Le 23 janvier dernier, en réponse à une très controversée décision de la cour d’appel de Versailles de 2019, la Cour européenne des droits de l'Homme a statué sur la question du devoir conjugal, en estimant qu'une femme qui refuse des rapports sexuels à son époux ne peut pas être considérée comme "fautive" par la justice, en cas de divorce.
Cette expression archaïque de "devoir conjugal", inscrite dans l'imaginaire populaire, et depuis longtemps exclue de la loi française, désigne une obligation pour l'épouse de satisfaire les désirs sexuels de son mari. Même si la chose n'est pas désignée ainsi : il serait plutôt question d'honorer "l'entente" conjugale. Ou plus encore, de respecter une sorte de contrat de mariage, en faveur d'une forme de soumission mettant clairement à mal la notion de consentement.
Le devoir conjugal, pour bien des militantes féministes, est un énoncé à bannir définitivement du langage : il est simplement synonyme dans bien des cas de viol conjugal - dénomination qui éclot bien plus tard dans la loi française, en 1981. Et en écho à cette actualité, il faut désormais écouter les femmes. Pour se rendre compte de cette réalité.

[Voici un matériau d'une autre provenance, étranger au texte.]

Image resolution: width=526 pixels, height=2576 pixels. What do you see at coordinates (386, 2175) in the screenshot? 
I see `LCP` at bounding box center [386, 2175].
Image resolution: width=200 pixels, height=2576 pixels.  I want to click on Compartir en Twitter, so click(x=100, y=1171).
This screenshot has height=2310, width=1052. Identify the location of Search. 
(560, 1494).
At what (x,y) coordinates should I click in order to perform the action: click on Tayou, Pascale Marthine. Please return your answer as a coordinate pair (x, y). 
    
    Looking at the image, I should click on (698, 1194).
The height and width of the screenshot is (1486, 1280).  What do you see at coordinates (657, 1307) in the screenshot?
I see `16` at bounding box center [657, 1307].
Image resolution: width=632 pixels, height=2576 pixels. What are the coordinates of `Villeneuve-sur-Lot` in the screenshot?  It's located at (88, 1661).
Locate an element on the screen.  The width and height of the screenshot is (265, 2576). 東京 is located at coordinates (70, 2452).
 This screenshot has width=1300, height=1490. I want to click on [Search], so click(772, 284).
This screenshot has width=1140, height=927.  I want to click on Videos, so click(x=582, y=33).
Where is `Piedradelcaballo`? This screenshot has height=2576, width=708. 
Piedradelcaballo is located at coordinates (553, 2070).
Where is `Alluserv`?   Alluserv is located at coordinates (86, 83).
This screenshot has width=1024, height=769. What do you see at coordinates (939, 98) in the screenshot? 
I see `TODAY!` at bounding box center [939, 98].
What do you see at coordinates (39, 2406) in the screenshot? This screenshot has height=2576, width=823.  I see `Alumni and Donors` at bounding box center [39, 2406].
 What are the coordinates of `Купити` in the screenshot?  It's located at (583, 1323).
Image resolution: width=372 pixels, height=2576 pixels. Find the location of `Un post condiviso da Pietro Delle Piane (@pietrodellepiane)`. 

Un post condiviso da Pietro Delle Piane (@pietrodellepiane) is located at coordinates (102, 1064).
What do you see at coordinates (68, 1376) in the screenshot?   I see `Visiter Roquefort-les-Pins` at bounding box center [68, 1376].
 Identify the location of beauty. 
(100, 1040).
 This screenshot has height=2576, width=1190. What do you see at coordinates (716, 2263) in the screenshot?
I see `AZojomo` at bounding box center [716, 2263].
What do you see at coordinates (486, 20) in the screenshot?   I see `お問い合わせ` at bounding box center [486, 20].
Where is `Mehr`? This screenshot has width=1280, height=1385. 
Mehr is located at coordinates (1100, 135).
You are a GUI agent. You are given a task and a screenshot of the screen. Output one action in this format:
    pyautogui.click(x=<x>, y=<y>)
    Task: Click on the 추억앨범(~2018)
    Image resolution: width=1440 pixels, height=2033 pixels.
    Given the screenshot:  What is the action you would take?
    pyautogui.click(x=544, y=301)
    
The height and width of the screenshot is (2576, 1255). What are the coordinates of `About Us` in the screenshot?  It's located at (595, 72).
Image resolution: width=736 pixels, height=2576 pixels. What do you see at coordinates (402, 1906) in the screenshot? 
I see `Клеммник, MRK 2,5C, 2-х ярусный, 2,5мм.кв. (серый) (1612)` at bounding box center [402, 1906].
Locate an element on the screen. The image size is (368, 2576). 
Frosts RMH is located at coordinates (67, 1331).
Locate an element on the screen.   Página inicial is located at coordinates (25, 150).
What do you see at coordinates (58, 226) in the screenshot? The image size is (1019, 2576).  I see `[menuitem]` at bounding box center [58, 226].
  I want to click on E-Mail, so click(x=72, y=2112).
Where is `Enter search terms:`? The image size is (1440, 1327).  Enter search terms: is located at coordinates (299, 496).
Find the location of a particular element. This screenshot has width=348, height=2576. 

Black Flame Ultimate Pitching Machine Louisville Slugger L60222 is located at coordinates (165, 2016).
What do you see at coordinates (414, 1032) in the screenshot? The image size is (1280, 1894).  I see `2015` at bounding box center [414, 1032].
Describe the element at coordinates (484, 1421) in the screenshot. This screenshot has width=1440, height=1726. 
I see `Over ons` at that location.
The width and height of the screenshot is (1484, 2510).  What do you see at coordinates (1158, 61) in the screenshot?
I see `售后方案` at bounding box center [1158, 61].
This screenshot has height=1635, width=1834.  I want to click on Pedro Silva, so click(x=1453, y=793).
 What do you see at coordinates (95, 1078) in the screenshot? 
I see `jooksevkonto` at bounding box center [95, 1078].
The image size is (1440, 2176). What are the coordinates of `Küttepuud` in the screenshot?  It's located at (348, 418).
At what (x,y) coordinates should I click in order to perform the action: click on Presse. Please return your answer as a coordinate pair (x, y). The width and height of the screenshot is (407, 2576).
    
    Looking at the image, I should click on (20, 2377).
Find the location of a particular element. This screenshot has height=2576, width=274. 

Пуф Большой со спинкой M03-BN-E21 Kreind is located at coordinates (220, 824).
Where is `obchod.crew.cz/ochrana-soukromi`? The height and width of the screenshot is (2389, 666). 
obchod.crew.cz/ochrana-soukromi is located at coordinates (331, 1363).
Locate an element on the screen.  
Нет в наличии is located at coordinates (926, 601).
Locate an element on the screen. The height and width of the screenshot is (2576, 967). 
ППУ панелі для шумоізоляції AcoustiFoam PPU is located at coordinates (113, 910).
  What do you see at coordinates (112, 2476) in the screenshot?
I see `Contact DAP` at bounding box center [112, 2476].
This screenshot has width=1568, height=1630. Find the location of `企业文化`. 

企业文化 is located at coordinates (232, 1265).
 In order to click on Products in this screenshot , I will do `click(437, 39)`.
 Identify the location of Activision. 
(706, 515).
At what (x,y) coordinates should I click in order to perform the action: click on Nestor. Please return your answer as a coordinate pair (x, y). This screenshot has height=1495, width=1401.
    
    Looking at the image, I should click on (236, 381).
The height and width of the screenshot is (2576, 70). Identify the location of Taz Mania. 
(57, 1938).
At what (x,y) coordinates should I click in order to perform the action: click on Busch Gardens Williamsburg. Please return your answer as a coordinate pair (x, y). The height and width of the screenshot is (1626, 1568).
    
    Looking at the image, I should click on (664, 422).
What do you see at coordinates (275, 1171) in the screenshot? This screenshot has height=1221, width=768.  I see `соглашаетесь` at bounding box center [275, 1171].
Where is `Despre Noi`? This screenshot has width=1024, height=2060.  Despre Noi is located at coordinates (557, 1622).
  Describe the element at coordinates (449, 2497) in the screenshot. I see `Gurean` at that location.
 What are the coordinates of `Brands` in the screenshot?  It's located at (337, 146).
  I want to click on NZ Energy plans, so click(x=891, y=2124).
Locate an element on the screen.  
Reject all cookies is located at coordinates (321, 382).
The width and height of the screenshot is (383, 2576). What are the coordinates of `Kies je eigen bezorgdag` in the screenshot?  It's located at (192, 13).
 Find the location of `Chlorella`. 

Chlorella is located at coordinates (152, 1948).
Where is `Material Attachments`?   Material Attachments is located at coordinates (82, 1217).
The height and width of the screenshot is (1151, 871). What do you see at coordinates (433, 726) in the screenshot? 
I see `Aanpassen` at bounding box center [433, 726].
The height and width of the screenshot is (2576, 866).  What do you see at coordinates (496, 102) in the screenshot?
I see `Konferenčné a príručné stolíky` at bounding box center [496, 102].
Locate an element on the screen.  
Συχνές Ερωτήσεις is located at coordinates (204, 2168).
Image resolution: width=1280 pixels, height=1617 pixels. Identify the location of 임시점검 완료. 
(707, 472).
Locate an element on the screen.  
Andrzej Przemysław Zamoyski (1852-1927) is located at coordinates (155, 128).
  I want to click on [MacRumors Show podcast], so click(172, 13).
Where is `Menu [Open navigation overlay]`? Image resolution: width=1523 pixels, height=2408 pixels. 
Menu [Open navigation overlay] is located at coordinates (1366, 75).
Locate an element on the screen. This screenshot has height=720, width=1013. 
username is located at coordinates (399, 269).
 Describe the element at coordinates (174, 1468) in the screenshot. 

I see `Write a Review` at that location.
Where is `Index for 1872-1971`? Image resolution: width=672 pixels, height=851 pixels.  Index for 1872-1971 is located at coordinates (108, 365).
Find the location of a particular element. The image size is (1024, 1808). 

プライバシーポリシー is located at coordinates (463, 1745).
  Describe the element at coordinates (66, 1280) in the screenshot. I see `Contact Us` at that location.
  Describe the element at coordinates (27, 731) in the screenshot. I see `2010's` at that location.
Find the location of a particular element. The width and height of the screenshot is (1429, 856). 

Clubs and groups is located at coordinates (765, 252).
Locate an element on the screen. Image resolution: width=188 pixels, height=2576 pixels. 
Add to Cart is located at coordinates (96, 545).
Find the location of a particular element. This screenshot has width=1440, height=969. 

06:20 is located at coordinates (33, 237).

Archive accablante à l'appui...
Déconstruire pour de bon cette notion de "devoir conjugal", c'est ce que permet une vidéo.
Une archive précieuse, qui nous vient comme à l'accoutumée de l'INA. Ces images proviennent d'une émission d'Antenne 2, ex France 2 : Mœurs en direct. Un magazine qui en 1983 interroge hommes et femmes sur le couple... Et les témoignages sur le "devoir conjugal" des épouses, c'est à dire les violences sexuelles subies, affluent.
"J'avais tellement peur de me retrouver enceinte que j'aurais souhaité ne plus avoir de rapports sexuels. C'était devenu des rapports sans tendresse pour moi parce qu'il me dégoûtait. Il sentait le vin, il sentait l'alcool, mais il fallait subir", témoigne ainsi une intervenante aux journalistes à propos du calvaire quotidien imposé par son mari.
"Sinon, c'était toute la nuit qu'il faisait des comédies ou des sérénades..."
Dans ce qui est relaté, les violences sexuelles côtoient parfois les violences physiques. Surtout en cas de refus. Et la violence verbale, l'humiliation, sont coutumières. Le "devoir conjugal" symbolise toute une suite d'oppressions aussi bien psychologiques que physiques, affirmant la domination de l'époux au sein du couple. En témoignent, ces propos d'un mari, paraphrasé par son épouse : "toi de toute façon, tu n'es qu'une femme. Tais-toi, tu ne sais pas. C'est moi le maître ici !".
"Fallait être soumise, fallait céder et fallait pas se plaindre", entend-t-on encore. Des images d'un autre temps ? Si seulement.
Hélas...
Hélas, cet édifiant reportage d'Envoyé Spécial, qui date de l'an dernier, relate le quotidien d'un couple puisant dans les valeurs du très contemporain mouvement "tradwives", très populaire sur les réseaux sociaux depuis plusieurs années. Lequel, en réaction aux dernières révolutions féministes, désigne à l'inverse une application au sein du couple des "valeurs" et "traditions" conjugales d'antan : des femmes s'envisageant comme des mères au foyer des années cinquante.
Dans ce documentaire stupéfiant donc, un mari explique tout sourire et face caméra qu'il se soucie peu du consentement de sa femme pour avoir des rapports sexuels, dès qu'il le souhaite, jour ou nuit : "Elle est fatiguée ? Peu importe, la porte de la chambre reste toujours ouverte", déclare-t-il fièrement aux journalistes de France Télévisions.
Pour cet époux, c'est un "devoir conjugal". Il ignore certainement la notion plus juste de "viol conjugal".
L'INA l'énonce : "Cette vieille notion de devoir conjugal, désuète, abandonnée par le Code civil, mais visiblement toujours bien ancrée dans les esprits (masculins), ouvre la porte au sexisme. Elle doit interroger sur les notions de consentement, d'abus de pouvoir entre conjoints, pouvant aller jusqu'au viol conjugal".